**WORK ORDER**
Every line in the data below that holds "page" should be found and copied.

--- EXERCISE DATA ---

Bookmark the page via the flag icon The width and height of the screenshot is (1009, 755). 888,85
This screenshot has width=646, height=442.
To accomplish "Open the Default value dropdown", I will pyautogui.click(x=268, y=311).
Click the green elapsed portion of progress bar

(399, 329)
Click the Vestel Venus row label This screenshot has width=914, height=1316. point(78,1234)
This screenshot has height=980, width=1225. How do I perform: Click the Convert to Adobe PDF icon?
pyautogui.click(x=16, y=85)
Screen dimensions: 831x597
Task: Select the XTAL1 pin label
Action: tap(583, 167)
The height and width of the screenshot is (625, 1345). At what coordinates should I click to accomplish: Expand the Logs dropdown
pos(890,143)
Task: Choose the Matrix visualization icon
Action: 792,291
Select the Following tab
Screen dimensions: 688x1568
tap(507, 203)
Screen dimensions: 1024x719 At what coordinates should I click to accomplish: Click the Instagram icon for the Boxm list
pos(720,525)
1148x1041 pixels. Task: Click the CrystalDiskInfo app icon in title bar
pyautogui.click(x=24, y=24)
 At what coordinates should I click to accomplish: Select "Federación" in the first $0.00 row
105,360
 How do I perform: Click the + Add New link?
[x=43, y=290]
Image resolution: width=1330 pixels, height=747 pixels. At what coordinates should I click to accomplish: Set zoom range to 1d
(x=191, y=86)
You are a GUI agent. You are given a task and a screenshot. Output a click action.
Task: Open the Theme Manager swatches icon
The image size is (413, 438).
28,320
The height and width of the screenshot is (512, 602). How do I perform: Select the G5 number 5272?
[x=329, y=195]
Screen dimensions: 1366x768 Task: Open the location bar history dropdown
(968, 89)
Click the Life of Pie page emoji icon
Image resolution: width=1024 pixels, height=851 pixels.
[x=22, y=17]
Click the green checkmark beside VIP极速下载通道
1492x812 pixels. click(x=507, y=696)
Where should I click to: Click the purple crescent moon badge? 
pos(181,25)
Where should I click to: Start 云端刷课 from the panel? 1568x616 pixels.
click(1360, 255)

---

**OUTPUT BELOW**
Bookmark the page via the flag icon The width and height of the screenshot is (1009, 755). 888,85
Click the Life of Pie page emoji icon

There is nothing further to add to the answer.